Some observers have warned that the rapid depreciation of the Japanese yen could spark a currency war, particularly with neighbour South Korea whose exporters have made significant inroads against Japanese exporters in the past decade.
However, it is worthwhile noting that although the yen has weakened significantly from its position 12 months ago, it is still trading above levels seen six to seven years ago.
A further weakening of the yen is not necessary for the positive Japan story to continue. The key to Japan’s future success is more innovation and improvements in productivity.
If corporate Japan’s improved profits can be ploughed back into research and development, then perhaps we can see a sustained improvement in market share.
Japan is still the world’s third-largest economy and with the eurozone still mired in sovereign debt issues and China on a lower growth trajectory, it’s good for the global economic growth picture for Japan to be stronger.
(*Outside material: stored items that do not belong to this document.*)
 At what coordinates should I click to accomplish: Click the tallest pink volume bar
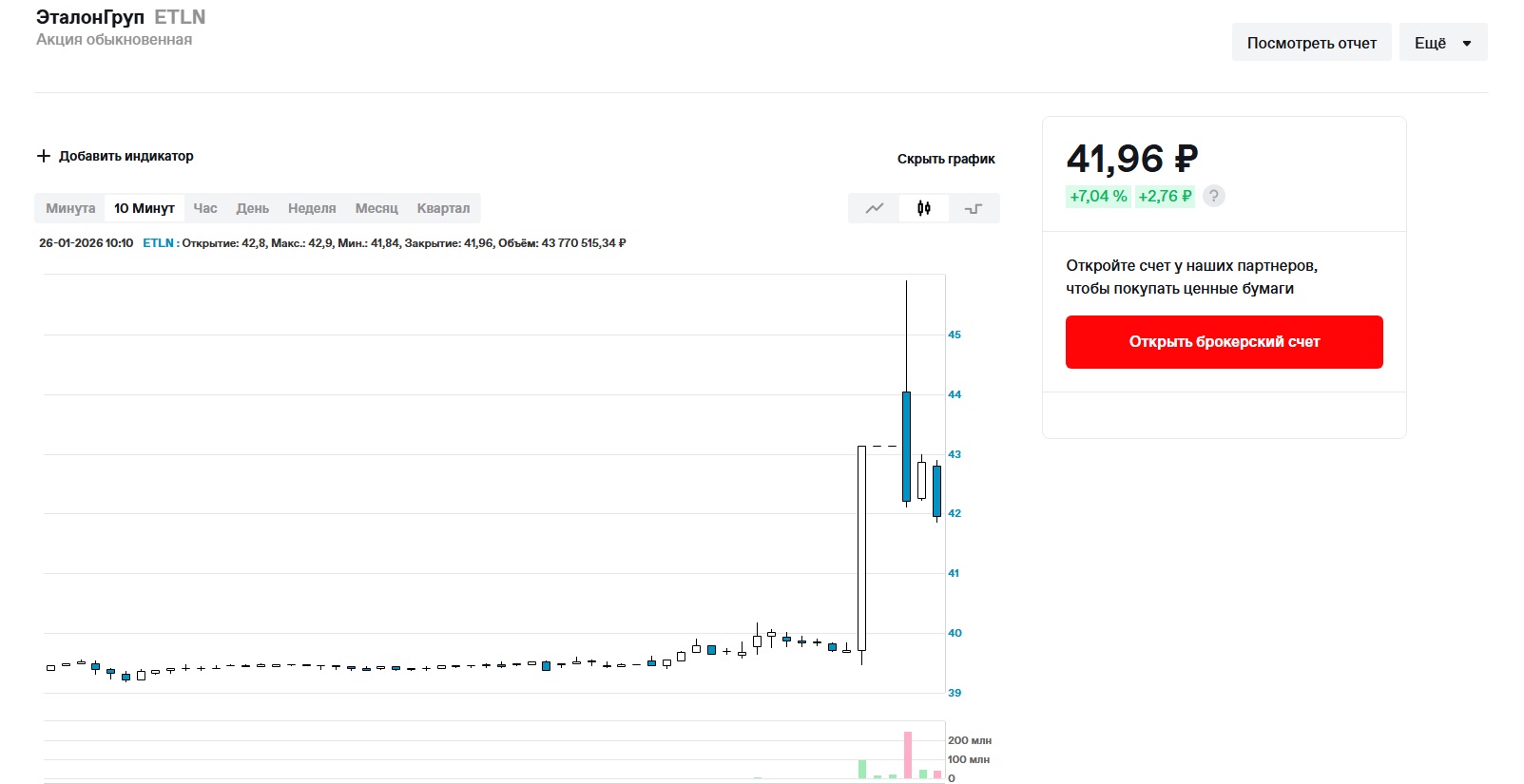[907, 755]
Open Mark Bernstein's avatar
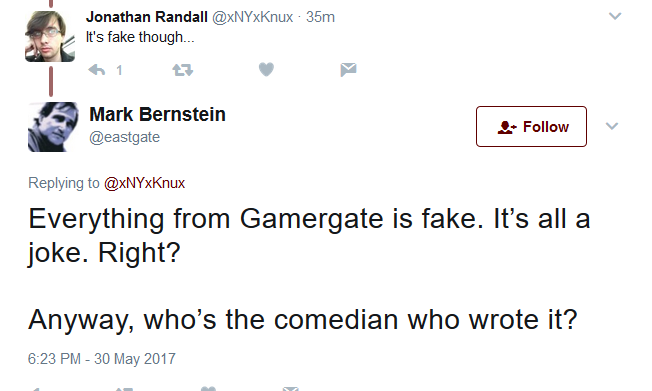This screenshot has width=652, height=391. click(x=53, y=127)
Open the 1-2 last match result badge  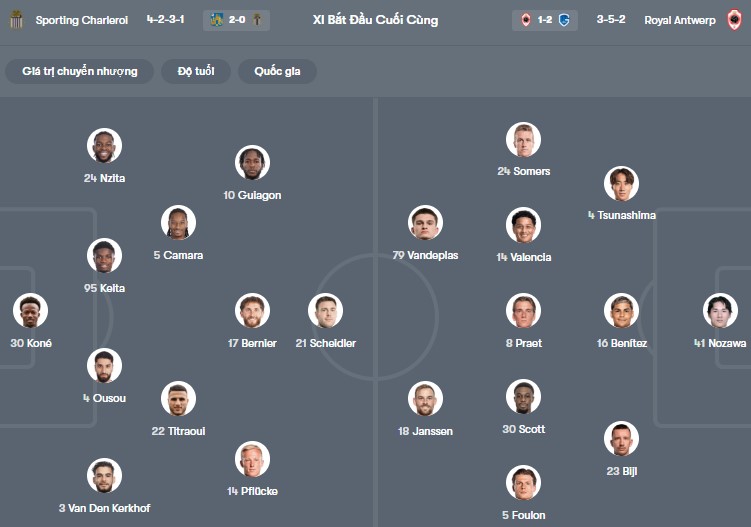[x=544, y=20]
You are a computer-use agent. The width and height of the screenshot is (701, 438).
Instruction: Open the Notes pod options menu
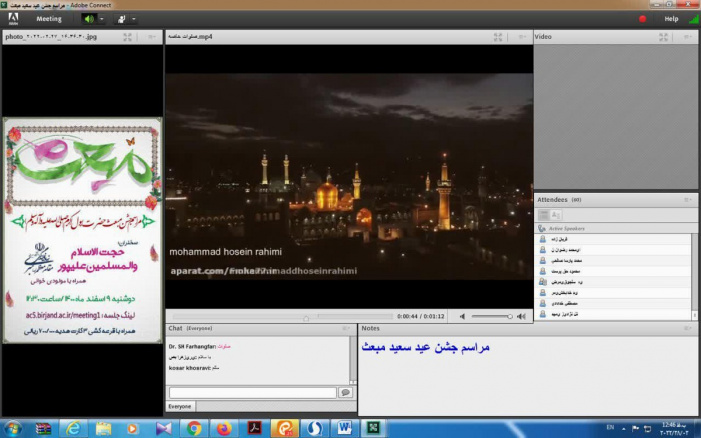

However, it’s fair to say that there has been less clarity (and more market scrutiny) on Shinzo Abe’s growth and reform policies. Mr Abe’s perceived progress (or lack of) on reform will be keenly watched by markets in the summer, particularly progress on the Trans-Pacific Partnership (TPP) talks, a US-led effort to liberalise trade across the Pacific region, measures to deregulate the labour market (including getting more women into the workforce) and encouraging greater competition in the domestic energy sector (including investment in renewable energy and infrastructure for imports of natural gas.)
The effect on equity valuations? Earnings-per-share (EPS) growth is currently leading the world. The average price earnings ratio for Japan equity is now cheaper than for US equity, in marked contrast with the past decade.
Price-to-book measures are cheaper than those found in many other markets and dividend yield is the same as the US – with real dividend yield even better. Which means we can safely say that Japanese equity valuations are now on a commensurate basis with stockmarkets around the world – although Japan is not egregiously cheap, neither is it expensive.
Historically, it has been tough for Japanese companies to secure loans for working capital. The corporate culture has also been characterised by a concern for stability in short-term bursts in profitability which is why Japan has typically had lower return on-equity ratios (all other things being equal) than other major markets.
Overall, the oft-cited headwinds for Japan of corporate governance, demographics and competitiveness have all been excuses not to invest in Japan while the market was de-rating. Now that this once-in-a-generation de-rating is complete, it’s time to look at these factors afresh.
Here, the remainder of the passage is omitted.